In paper [14] by amiri et al., the scheme method has been planned to reconnoiter hereditary difficulty of oral cancer besides recognizing innovative oral cancer associated genes to perceive genomic modifications at molecular smooth, as concluded from variance investigation. Their genetic and communicating examination indicated important enhancement metabolism, motioning trail, and microRNA trails on the road to development. Their integrative method would benefit discovering the genetic variants of oral cancer that can speed up drug detection consequences to mature a healthier sympathetic concerning action approaches for numerous cancer categories.

Protein-protein interaction (PPI) network analysis of cancer has gained focus of medical and biological scientists. Through this approach, examination of the interaction between genes that cause cancer could lead us to improve the diagnosis and treatment of patients [15, 16]. In PPI network analysis, the genes related to the disease are gathered and organized in an integrative structure [15, 17]. The calculation of topological properties of the network, including central parameters such as degree and centrality, provides useful information about molecular mechanism of disease onset and pathology [18]. Introducing selected genes among large number of query genes can lead to specific biomarker panel related to the disease [19].

3. Methodology

The methodology of protein-protein interaction of oral cancer consists of seven steps. The first step is the attainment of the candidate genes of oral cancer, which was done in two ways: Firstly, PolySearch text-mining system is used, which is a web-based tool exploiting various techniques to highlight and align informative text. PolySearch results gave us a large list of genes and proteins. A lot of data are available on cancer. As our specific target is to collect and analyze data on oral cancer, PolySearch tool is used for obtaining the specific data on oral cancer. Secondly, we manually confirmed from reviewing the literature that the obtained genes and proteins were indeed of oral cancer. The second step of the methodology involved the use of STRING database for scanning the protein interactions.
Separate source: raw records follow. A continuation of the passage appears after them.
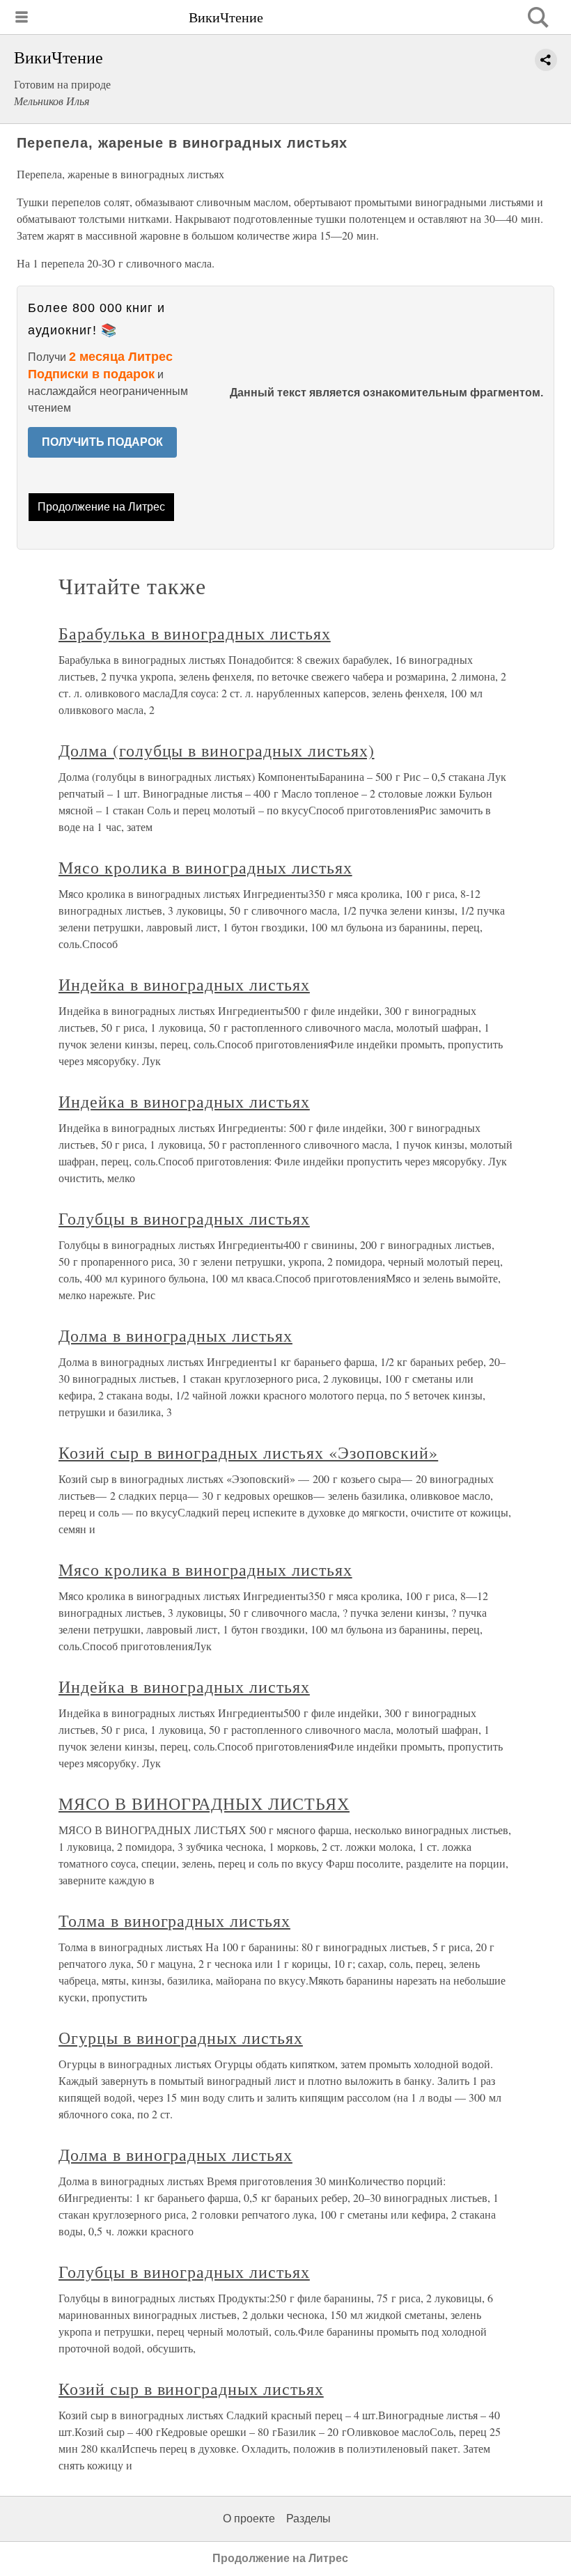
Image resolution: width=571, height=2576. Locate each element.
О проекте (249, 2518)
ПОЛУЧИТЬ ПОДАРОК (102, 442)
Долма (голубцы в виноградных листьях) (216, 750)
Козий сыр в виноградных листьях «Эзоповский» (248, 1452)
Construction of PPI networks, from which an extended network was derived, was used to extract the giant component making up the third step. The fourth step involved the analysis of the PPI network based on its topology. The fifth step was the creation of a backbone network from the giant network based on the highest betweenness centrality (BC) value. The sixth step involved the construction of a subnetwork from the giant network that consisted of all shortest routes among the aspirant genes. The seventh step concluded with TSPO as central protein.
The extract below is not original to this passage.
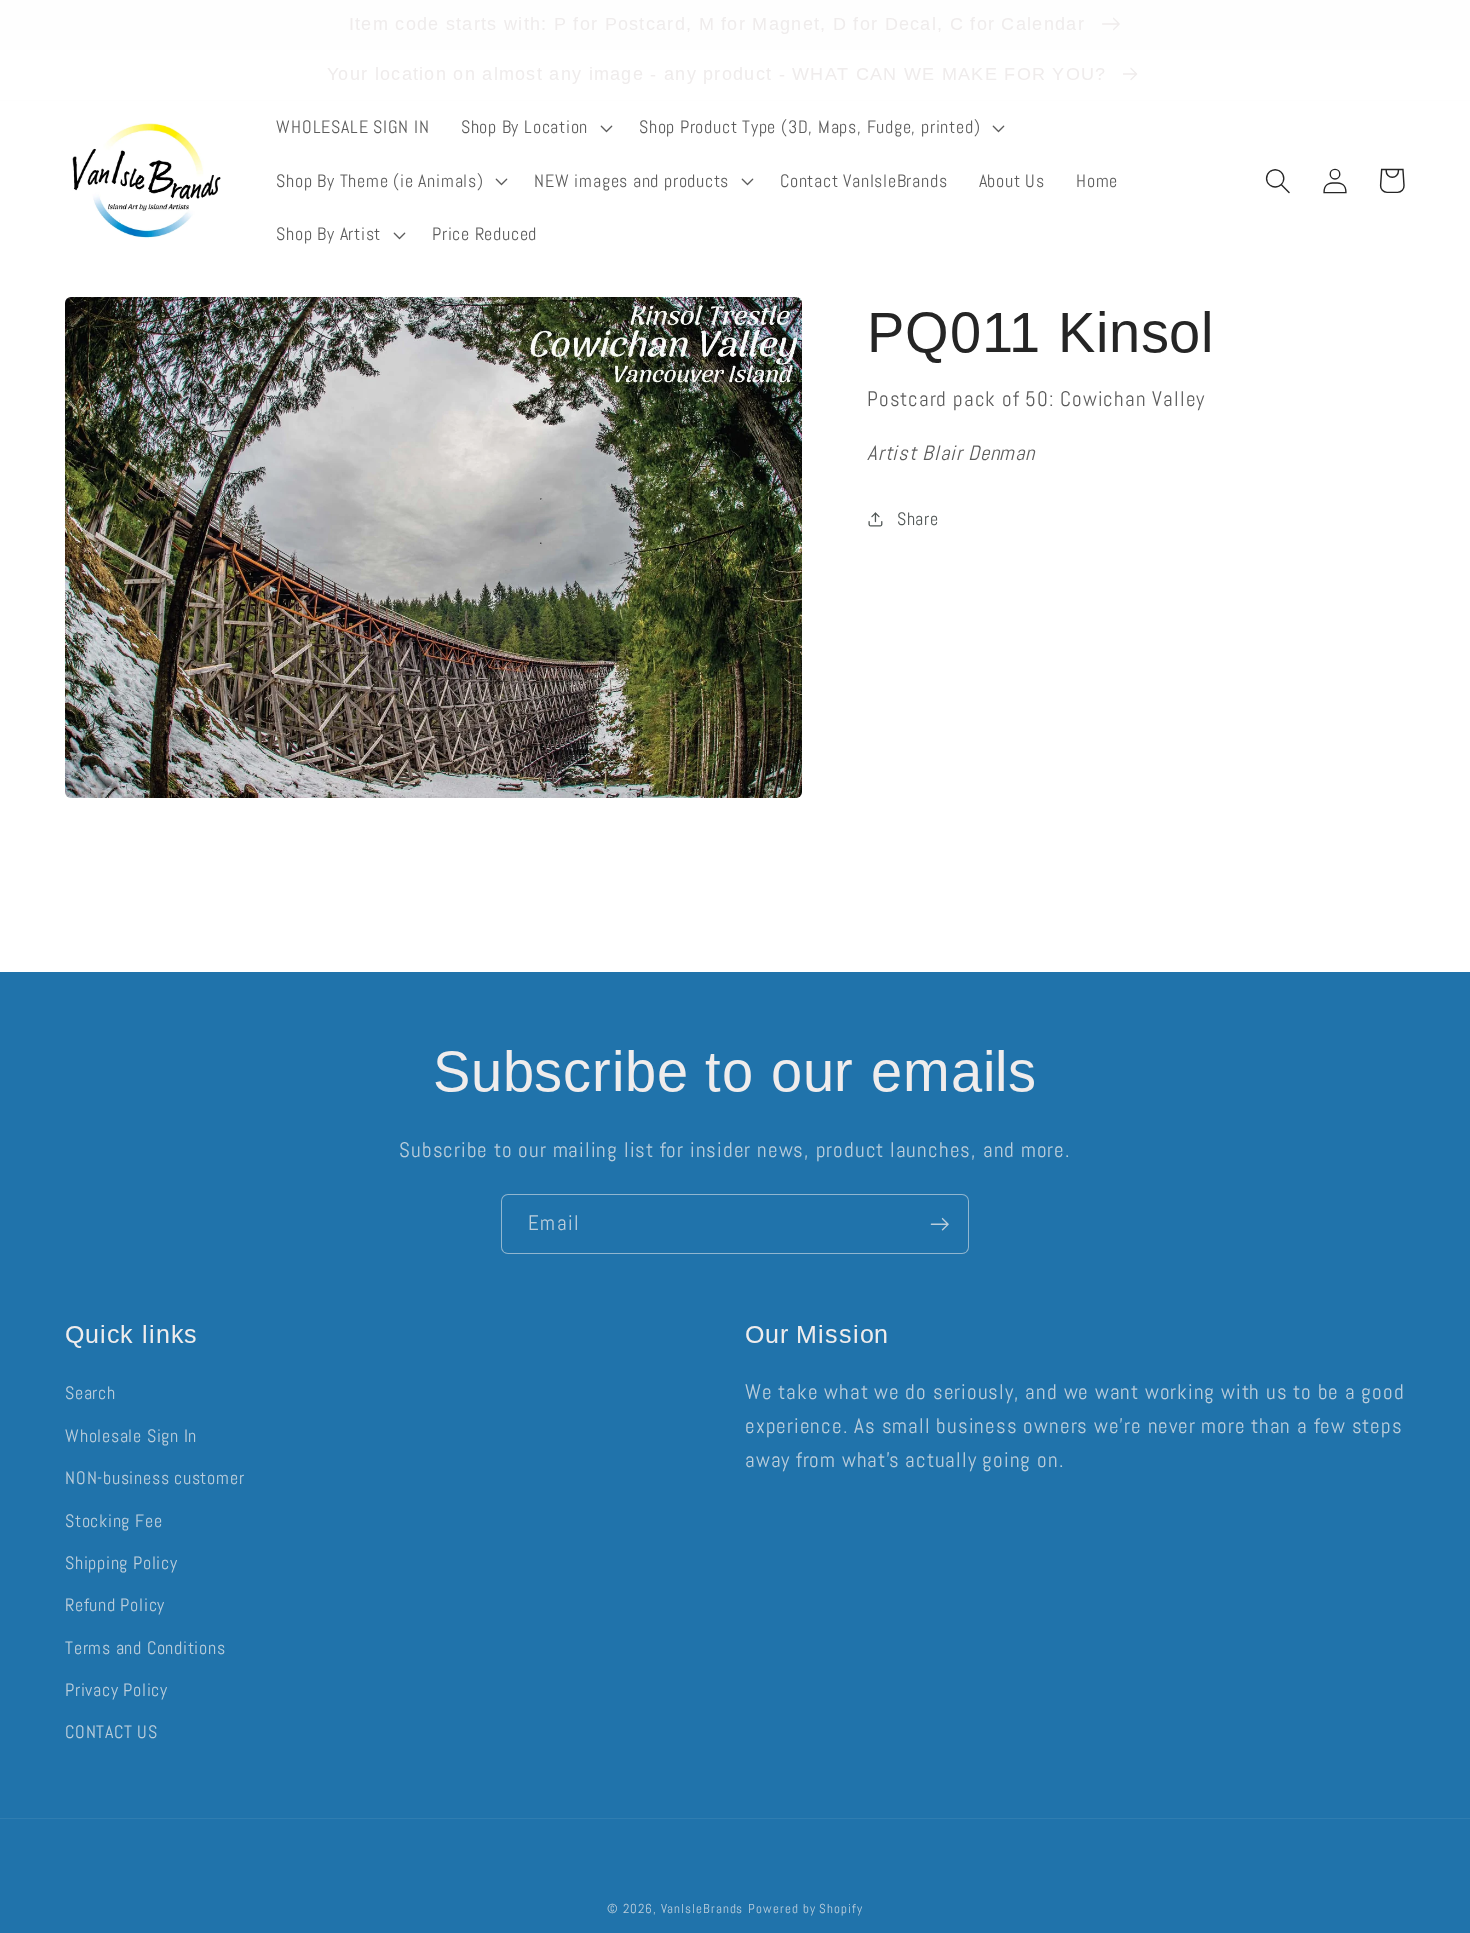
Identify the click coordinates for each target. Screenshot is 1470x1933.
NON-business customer (154, 1477)
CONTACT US (111, 1731)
3.1. Dataset Preparation for the Extraction of Genes Associated with Oral Cancer

Candidate genes associated with oral cancer were searched using PolySearch text-mining system, which is a useful tool in producing a list of ideas based on the query of the user. PudMed, OMIM, Drug Bank, and Swiss-Prot are among the few sources of information from which data relevant to the query can be extracted. PolySearch contributes a great deal to extracting information on important biomedical concepts such as genes/proteins, disease, SNPs, drugs, metabolites, pathways, and tissues, which could help in finding the relevant genes of oral cancer [20]. This method is used for finding genes related to oral cancer. Search was performed using the key words “Disease with Gene/Protein Association” and “Oral Cancer.” The literature analysis by PolySearch system returned 274 results. To determine the accuracy, these results were confirmed manually to check whether oral cancer associated genes were viable candidates or not. Discarding the less significant genes resulted in a total of 208 candidate genes for oral cancer by literature survey (Table 1).

3.2. Scanning Protein-Protein Interactions

Oral cancer candidate genes listed in Table 1 were converted to seed proteins. For visualizing the PPIs, STRING database was used. It is an exploratory database for PPIs. Updated version of STRING, 9.1, contains more than 1100 organisms, covering millions of proteins [20].
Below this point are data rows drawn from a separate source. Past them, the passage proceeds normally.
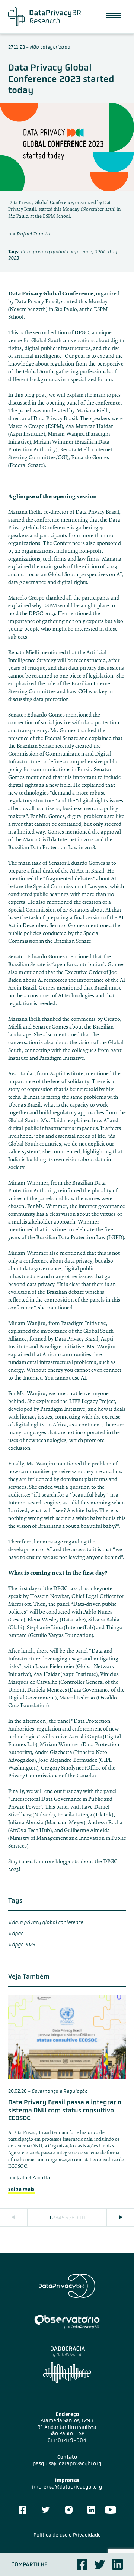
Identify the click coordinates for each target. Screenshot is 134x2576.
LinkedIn (91, 2509)
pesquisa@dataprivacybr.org (67, 2463)
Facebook (82, 2564)
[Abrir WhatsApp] (115, 2557)
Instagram (68, 2509)
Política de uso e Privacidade (67, 2535)
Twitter (100, 2564)
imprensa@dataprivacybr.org (67, 2487)
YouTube (110, 2509)
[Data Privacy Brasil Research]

3.3. Constructing PPI Network from the Extension for Extraction of the Giant Component

A system, which consisted of the seed proteins and has also direct association with their PPI’s neighbors, was developed. This system was built using Cytoscape [21], which is an extremely flexible project designed for the purpose of investigations, operations, and visualization of extensive systems. Not only did this study involve expansion on the system incorporating a giant part but also it included two small separate parts. The expectation of this study was that the giant network must consist of hubs with extensive BC value. This was clearly in light of the fact that both separate parts consist of a small number of hubs, and for this purpose the investigation and preparation involved only the giant network with its various parameters. The use of giant system obtained from the extended system was examined and analyzed by this method advantageously.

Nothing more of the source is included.